The time has come to replace my poor old Cisco 7301 and the quote I got for an ASR1002-HX made my eyes water. Still waiting for a Juniper quote but the general discussion seemed like similar numbers.
Are there any other reliable options out there that don't cost more than my first house?
For smaller or cost-conscious deployments these days I’d definitely be doing virtual. There are a lot of nice benefits. I like that if your hardware fails you can swing stuff over to a different box without buying two copies of the software. There are some restrictions on that of course, but, in many cases you can make it work well. At least one vendor does network-wide subscriber licensing for virtual, which is nice - others may well do as well.
People have suggested the vSR. Also look at the vMX from Juniper. I’ve done testing with it, it works great. Runs on KVM or VMWare. I’ve tested the latter but I’m sure KVM works fine too. You can get a 60 day fully featured trial from their site to have a play with.
Cisco ASR1000v (and ASR1000 hardware) are a bit naff as you cannot do ambiguous q-in-q for both inner and outer tags. You can either do ambiguous inner, OR outer, but not both at the same time. Every other serious BNG I’m aware of does this fine. You can work around it by pre-configuring all the outer VLANs you expect to see on every interface, but man that sucks.
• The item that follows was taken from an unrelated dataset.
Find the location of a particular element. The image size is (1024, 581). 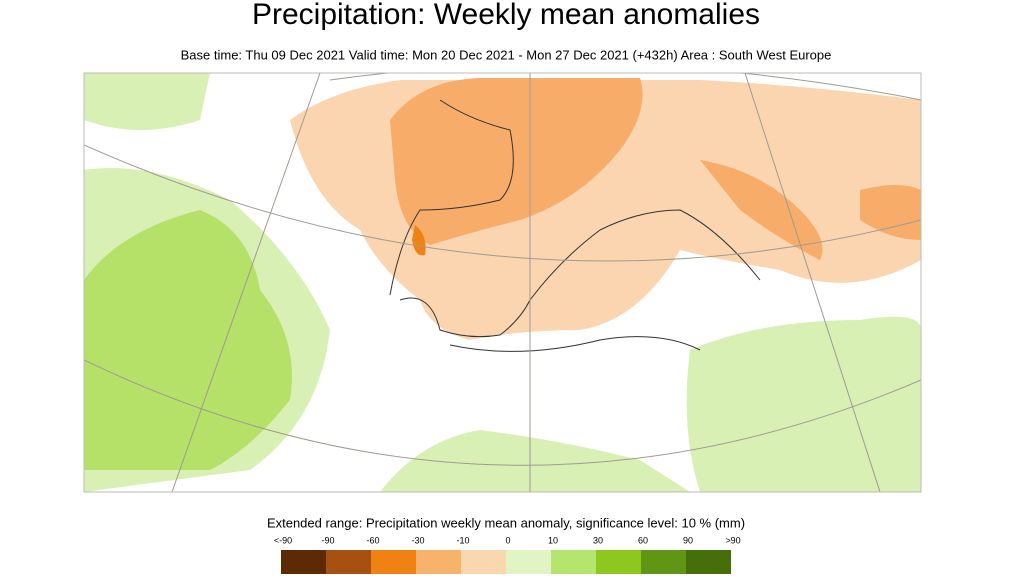

legend-label: >90 is located at coordinates (732, 540).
I dunno what the cost of an ASR9001s is (the s is not plural, it is the half-sized version of the ASR9001) but if you want hardware Cisco, do that. Get a strong understanding of the protocols you run though, as you’ll have to defend your CPEs'/network's implementation etc. to Cisco TAC at some point when it breaks.
I’ve not played with IOS-XRv (Cisco’s vMX/vSR equivalent). I seem to remember they can’t do BNG on it yet though? I maybe be wrong/out of date on that. Last I checked (earlier this year) Cisco were pushing ASR1000v for BNG, anyway.
Whatever you do though, test the performance with your access provider - get some regulated UFB100 circuits from Chorus and make sure the scheduler resolution is good enough to drive it at the full speed - or make sure all your circuits are the modern ones.